孝子さんの息子が岩倉被告に「遺族に何か思うことはないか」と問うと、被告は長い沈黙の後「逆に、なぜあんな陰湿なことをしてきたのか」と2回繰り返した。遺族はいずれも死刑を望むと話した。
12月1日の公判で結審し、判決は同月11日の予定
(毎日新聞の記事から引用)

上記の記事では触れていないのですが、法廷では以下のようなやり取りがあったと、別の報道が伝えています

岩倉被告はこれまでの裁判で「水に毒を盛られた」などと思い込みともとれる発言をしていて、精神鑑定をした2人の医師は岩倉被告について「妄想性障害がある」としています。
岩倉被告は鑑定結果を巡り、「妄想ではない、調べてもらったらわかることです」と、自身の発言が思い込みではなく事実であると主張しました。
ただし、「何かを盛られて(精神が)保てなくなっているとは思う」と話し、発言が揺らぐ場面もみられました。
(FNNプライムオンラインの記事から引用)

過去の事件では、向精神薬の服用を拒む患者に対し親族が飲み物の中に薬を混ぜ服用させたところ、「毒を盛られた」と主張して暴れ負傷させたというケースがありました
このように「自分は迫害されている」との被害妄想を抱く患者の場合、薬の服用でさえ「毒を盛られた」と受け止める向きがあり、対応がなかなか困難です
岩倉被告の場合を同じ、と判斷するのは控えます。

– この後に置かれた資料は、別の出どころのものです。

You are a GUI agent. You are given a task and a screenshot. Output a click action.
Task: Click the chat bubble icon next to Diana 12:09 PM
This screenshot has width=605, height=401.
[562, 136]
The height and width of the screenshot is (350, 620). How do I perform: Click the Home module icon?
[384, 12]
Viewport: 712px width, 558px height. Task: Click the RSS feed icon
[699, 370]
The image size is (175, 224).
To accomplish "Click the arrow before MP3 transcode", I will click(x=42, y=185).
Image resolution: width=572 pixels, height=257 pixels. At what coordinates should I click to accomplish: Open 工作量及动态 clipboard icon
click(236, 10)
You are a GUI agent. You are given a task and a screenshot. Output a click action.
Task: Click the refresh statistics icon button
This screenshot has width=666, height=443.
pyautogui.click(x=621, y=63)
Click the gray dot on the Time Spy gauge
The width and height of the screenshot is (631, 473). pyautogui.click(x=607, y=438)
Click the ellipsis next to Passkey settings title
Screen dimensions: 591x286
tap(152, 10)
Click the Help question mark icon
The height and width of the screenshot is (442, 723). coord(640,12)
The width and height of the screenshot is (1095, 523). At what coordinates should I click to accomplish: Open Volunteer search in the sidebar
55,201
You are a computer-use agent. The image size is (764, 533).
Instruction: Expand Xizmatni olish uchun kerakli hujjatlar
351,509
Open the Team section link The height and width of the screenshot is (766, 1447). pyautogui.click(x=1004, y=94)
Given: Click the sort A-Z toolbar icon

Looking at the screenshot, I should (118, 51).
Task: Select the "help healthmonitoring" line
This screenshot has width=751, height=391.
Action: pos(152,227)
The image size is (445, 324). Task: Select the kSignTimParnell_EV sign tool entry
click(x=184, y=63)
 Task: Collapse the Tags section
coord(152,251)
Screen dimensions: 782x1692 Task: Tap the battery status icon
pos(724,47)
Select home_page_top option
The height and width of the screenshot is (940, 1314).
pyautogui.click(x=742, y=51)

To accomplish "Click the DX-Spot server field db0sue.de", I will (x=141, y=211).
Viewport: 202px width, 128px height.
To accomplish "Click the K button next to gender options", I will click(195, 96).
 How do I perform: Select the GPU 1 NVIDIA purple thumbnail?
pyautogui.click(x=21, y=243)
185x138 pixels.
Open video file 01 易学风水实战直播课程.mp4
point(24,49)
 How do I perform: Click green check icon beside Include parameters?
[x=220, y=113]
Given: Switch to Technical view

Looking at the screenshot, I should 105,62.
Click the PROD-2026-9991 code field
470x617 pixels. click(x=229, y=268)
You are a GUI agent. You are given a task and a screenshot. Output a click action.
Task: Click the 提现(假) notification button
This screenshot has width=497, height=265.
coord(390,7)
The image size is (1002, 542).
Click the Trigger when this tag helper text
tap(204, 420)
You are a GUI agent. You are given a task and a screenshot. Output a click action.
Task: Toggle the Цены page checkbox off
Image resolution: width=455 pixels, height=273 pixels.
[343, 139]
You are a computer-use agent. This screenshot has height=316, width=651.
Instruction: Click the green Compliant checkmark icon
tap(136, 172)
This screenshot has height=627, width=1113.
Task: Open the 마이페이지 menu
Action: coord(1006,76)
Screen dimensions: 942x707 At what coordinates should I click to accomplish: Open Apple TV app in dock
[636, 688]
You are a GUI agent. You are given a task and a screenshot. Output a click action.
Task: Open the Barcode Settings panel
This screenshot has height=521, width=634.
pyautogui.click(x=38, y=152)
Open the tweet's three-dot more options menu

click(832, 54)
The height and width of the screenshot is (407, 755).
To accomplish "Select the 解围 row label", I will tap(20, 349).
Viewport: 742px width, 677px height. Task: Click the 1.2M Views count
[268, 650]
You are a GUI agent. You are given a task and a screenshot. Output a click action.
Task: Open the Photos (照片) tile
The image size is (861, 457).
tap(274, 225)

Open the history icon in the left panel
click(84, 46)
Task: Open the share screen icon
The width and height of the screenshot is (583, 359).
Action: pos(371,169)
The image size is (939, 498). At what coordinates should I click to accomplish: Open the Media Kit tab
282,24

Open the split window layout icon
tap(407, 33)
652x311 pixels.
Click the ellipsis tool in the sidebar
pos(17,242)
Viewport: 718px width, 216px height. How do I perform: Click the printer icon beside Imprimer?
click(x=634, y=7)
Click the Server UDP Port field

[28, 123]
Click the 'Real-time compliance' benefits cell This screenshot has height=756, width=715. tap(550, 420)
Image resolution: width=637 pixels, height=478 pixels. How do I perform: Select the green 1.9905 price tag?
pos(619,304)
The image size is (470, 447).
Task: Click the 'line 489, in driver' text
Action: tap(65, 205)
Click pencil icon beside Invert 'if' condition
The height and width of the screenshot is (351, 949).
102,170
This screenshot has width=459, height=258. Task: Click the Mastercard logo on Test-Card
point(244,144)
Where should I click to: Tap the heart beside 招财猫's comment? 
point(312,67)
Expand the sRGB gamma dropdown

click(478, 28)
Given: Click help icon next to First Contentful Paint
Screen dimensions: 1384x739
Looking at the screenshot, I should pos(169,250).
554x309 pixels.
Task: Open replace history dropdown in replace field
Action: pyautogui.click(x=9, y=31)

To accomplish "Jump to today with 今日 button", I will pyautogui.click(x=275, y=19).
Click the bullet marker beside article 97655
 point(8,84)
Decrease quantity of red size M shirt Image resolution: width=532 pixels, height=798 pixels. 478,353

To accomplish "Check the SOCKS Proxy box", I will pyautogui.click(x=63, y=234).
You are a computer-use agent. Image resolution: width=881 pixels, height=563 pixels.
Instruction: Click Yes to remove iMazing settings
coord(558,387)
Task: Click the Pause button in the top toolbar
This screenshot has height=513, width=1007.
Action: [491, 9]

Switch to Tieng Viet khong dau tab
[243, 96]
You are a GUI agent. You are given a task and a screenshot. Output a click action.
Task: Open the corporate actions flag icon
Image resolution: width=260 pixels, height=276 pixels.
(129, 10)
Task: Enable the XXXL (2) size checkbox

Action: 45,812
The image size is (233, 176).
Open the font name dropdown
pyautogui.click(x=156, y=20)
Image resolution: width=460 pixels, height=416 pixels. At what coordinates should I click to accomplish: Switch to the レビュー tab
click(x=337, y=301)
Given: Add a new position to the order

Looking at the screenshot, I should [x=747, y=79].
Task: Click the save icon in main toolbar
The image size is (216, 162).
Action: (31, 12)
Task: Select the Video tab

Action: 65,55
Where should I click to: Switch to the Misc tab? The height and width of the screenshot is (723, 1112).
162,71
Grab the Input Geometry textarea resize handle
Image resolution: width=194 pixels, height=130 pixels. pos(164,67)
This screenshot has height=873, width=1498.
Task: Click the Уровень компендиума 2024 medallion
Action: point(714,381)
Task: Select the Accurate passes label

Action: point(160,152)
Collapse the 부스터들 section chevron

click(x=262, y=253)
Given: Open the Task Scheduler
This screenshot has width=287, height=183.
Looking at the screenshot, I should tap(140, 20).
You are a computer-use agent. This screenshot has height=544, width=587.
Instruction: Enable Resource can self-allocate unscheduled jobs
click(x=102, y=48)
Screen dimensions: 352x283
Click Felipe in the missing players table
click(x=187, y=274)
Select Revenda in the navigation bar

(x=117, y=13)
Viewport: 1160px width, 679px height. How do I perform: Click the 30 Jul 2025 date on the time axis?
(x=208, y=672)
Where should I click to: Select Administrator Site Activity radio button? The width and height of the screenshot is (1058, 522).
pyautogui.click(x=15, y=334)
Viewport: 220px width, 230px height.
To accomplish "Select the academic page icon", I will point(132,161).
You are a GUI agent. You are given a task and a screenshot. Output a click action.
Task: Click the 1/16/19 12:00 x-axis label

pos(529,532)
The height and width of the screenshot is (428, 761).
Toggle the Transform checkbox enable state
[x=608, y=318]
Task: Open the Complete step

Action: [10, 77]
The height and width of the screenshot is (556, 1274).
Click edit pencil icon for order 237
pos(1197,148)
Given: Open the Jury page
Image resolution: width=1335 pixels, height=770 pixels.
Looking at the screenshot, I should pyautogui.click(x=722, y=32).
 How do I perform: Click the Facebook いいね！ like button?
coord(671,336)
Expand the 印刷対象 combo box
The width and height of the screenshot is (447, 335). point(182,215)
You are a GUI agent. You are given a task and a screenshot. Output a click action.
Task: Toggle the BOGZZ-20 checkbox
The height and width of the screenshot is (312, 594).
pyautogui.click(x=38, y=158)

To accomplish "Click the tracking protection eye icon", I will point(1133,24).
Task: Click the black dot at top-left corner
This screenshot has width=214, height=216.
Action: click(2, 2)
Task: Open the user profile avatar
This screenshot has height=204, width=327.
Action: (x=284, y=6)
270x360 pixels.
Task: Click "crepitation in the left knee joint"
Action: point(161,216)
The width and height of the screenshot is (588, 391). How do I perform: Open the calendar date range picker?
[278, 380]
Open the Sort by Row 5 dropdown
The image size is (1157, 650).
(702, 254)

が、家族間でさまざまな葛藤、いざこざがあったことを含めて考えると、家族がよかれと思って食べ物を差し入れても、岩倉被告は「毒を食べさせるつもりか?」と疑念を募らせ、被害妄想をますます深めたのかもしれません
結果として就労するよう申し向けるのも、励ますのも、すべて精神的な圧迫であり、陰湿な嫌がらせと岩倉被告は受け止めるようになったと考えられます
裁判官の判斷としては、岩倉被告の妄想傷害が動機の一端にはあったものの、刑事責任能力がなかったとはいえないとしてバランスを取り有罪を認定するのではないでしょうか?